Is the "Agent-Compose Declarative Agent Orchestration Pipeline" workflow easy to implement?
Yes, this workflow is designed with architectural clarity in mind. Most users can implement the core logic within 45-60 minutes using the provided steps and tool recommendations.
Can I customize this AI automation for my specific business?
Absolutely. The blueprint provided is modular. You can easily swap tools or modify individual steps to fit your unique operational requirements while maintaining the core algorithmic efficiency.
How much time will "Agent-Compose Declarative Agent Orchestration Pipeline" realistically save me?
Based on current benchmarks, this specific system can save approximately 8-12 hours per week by automating repetitive tasks that previously required manual intervention.
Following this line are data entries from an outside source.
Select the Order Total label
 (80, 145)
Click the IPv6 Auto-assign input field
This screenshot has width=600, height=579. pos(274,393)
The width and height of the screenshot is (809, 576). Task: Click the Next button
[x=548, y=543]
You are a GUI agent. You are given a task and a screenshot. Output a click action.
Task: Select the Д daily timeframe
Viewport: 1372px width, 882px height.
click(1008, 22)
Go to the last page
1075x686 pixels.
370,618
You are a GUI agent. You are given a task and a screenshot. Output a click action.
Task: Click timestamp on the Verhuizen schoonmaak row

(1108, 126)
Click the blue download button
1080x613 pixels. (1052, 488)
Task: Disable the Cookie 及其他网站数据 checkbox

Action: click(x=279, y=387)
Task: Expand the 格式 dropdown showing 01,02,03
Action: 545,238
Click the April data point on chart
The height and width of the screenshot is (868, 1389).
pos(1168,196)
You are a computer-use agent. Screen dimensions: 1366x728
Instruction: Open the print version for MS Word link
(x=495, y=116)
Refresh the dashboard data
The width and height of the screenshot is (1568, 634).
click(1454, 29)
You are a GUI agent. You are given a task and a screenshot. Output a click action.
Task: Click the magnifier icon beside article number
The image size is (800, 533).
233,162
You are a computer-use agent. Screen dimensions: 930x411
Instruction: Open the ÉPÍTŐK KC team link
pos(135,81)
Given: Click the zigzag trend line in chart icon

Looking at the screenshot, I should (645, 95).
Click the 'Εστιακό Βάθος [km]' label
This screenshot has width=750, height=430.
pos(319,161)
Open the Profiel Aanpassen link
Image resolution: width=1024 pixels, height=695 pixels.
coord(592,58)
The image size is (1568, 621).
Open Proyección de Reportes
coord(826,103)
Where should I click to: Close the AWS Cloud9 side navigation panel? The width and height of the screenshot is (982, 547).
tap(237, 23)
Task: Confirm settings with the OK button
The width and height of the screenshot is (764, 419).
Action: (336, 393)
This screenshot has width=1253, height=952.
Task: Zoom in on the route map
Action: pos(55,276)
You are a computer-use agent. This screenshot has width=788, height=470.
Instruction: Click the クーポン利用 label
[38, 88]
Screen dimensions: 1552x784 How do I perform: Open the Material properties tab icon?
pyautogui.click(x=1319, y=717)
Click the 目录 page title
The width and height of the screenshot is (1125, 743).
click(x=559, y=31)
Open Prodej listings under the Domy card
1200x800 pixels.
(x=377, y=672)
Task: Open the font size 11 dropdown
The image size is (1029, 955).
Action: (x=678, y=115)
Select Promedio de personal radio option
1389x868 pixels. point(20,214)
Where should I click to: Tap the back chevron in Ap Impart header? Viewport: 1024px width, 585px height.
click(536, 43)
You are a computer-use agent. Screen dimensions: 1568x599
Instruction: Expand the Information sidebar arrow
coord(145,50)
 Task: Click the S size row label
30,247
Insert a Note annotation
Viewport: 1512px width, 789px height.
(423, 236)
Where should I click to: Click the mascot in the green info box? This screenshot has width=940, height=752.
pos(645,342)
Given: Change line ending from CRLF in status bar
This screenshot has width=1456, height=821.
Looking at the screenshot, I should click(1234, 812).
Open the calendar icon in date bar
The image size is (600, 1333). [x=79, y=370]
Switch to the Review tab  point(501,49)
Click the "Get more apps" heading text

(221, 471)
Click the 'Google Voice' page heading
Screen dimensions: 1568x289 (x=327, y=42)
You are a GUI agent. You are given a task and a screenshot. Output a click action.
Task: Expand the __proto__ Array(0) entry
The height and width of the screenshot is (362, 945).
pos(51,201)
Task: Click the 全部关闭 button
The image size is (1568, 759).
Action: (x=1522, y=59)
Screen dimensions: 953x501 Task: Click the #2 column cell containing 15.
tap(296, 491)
Are the tools used in this workflow free?
The tools vary. Some are free, while others may require a subscription. We always try to recommend tools with generous free tiers or high ROI to ensure the automation remains cost-effective.
What if I get stuck during the setup?
We recommend reviewing each step carefully. If you encounter issues with a specific tool (like Zapier or OpenAI), their respective documentation is the best resource. You can also reach out to the Dailyaiworld collective for architectural guidance.